The sentiment may sound fair-minded; it’s anything but. FratPAC is singling out sexual assault as the only crime they want universities to handle in this way. Underage drinking, drug dealing, burglary, assault-all of these actions break both school rules and the law, but FratPAC is not asking universities to wait for the criminal courts to adjudicate these crimes before punishing the students for breaking their corresponding school rules. In the situation they’re proposing, a school could punish a student for stealing from another student without waiting for the courts to adjudicate the matter; but if a student rapes another student, the school couldn’t act.

Joan Walsh: GOP innovation paralysis: How Jeb Bush sucks the oxygen out of Republican “reform”

While some governors practice genuine policy innovation, Bush’s fundraising juggernaut keeps them on the sidelines

I feel for Ohio Gov. John Kasich. He can’t get traction as a potential 2016 GOP presidential nominee with anyone so far – except political journalists. He sits around 1 percent in polls (that bother to mention him) and yet he’s been the focus of two long, laudatory profiles, touting his potential presidential appeal, in the last 18 months.

The New York Times’s Trip Gabriel found Kasich to be a maverick who “defies GOP with defense of safety net.” Now Yahoo Politics’s Andrew Romano asks if he could be “the GOP’s secret weapon in 2016?” He answers, archly, “John Kasich thinks so,” but the sympathetic profile suggests Romano agrees. Kasich seems eternally poised on the brink of defining a new way for the GOP – Compassionate Conservatism 2.0 – but is stymied by his inability to a) raise big money and b) get taken seriously (beyond Ohio and the national media), at least partly because he seems a tiny bit loopy and c) get past the boys of the Bush dynasty. [..]
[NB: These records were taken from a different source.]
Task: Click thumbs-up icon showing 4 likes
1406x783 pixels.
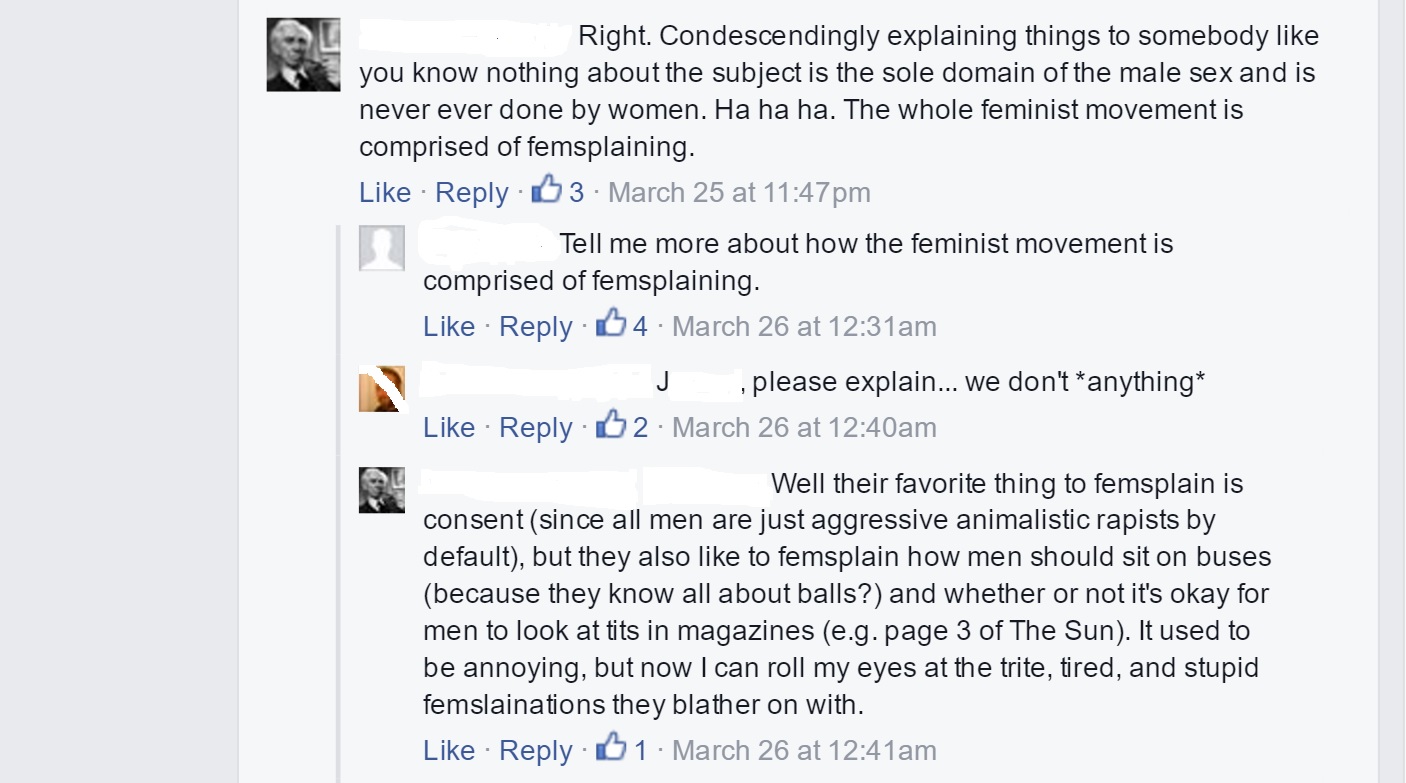Action: point(610,323)
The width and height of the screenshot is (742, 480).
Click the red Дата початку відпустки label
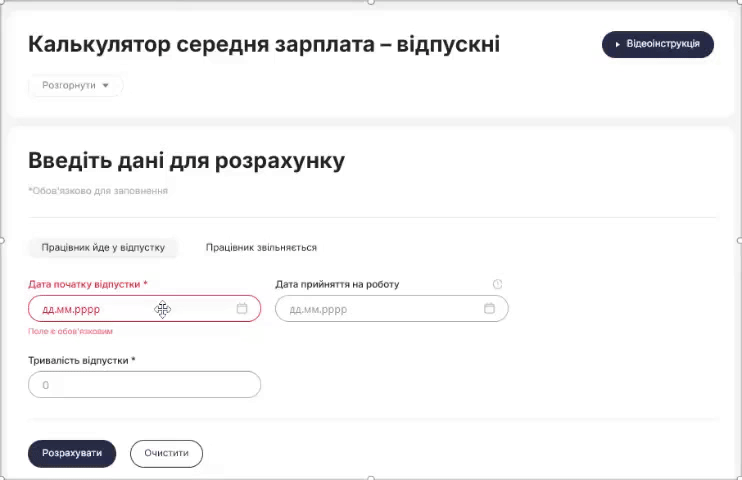88,284
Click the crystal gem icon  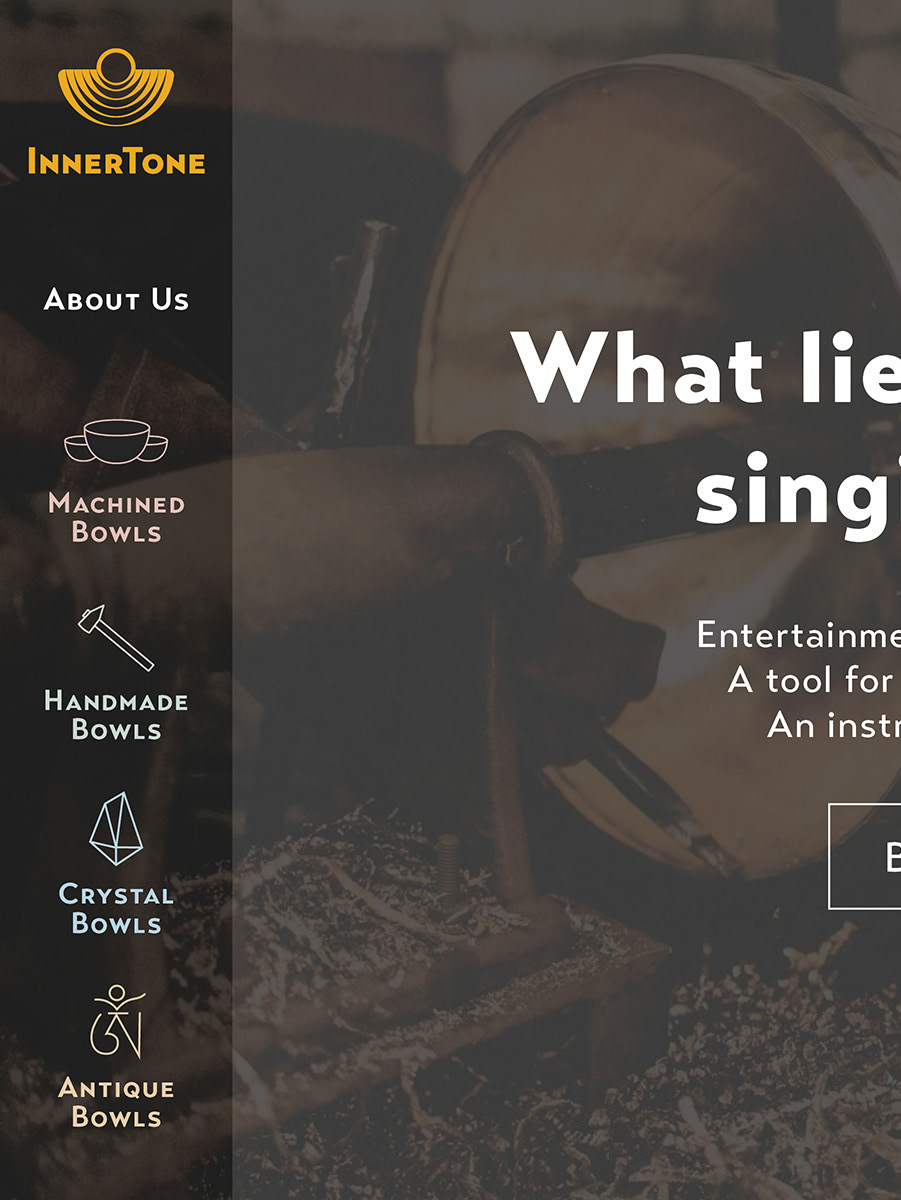(x=116, y=829)
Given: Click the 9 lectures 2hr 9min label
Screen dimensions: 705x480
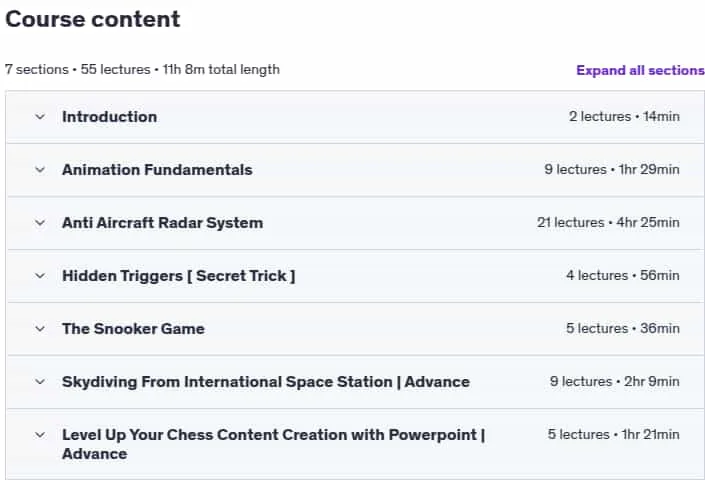Looking at the screenshot, I should (x=614, y=382).
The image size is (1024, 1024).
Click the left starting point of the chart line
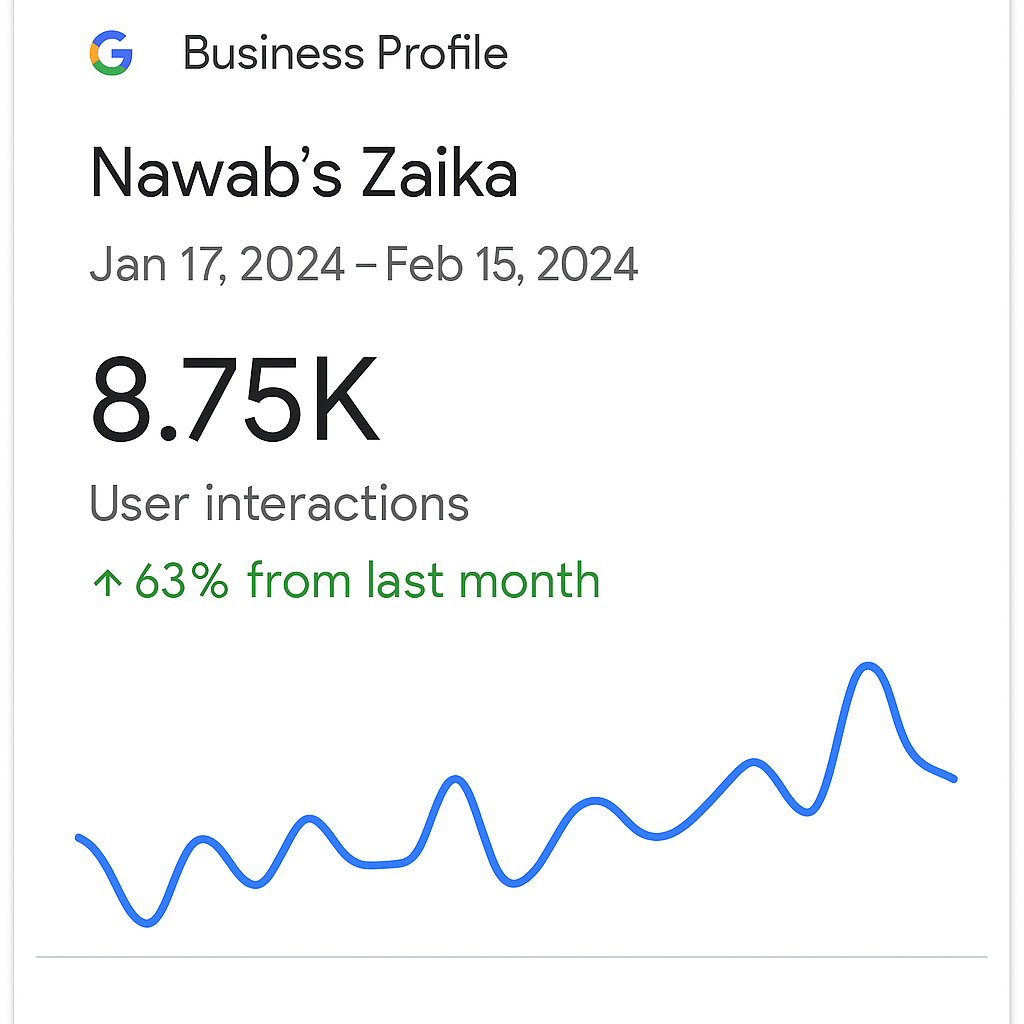[79, 837]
The moderate establishment wing of the GOP, by contrast, seems content to let Jeb Bush be its standard bearer, charged with figuring out how much to cave to his party’s far-right base during the primaries, while trusting him to course correct in time for the general election. The campaign is unlikely to feature a genuine debate about a GOP economic growth agenda – a debate that a Kasich candidacy might catalyze. That’s a loss not just for Kasich, if indeed he skips a run, but for the country.

Julia Harumi Mass: FBI Ordered to Disclose its Surveillance Tactics on Communities

On Monday, a federal district court in San Francisco issued an important ruling for government transparency and accountability. Judge Richard Seeborg disallowed the FBI’s attempt to use a “law enforcement exemption” in the Freedom of Information Act to shield from public disclosure details of the agency’s surveillance programs. [..]

This ruling well upholds the purpose of the Freedom of Information Act and its limited law enforcement exemption. As the FBI has expanded its activities to include generalized monitoring and surveillance, unconnected to any suspected criminal activity, it is critical that records related to those broad surveillance programs be available for public scrutiny.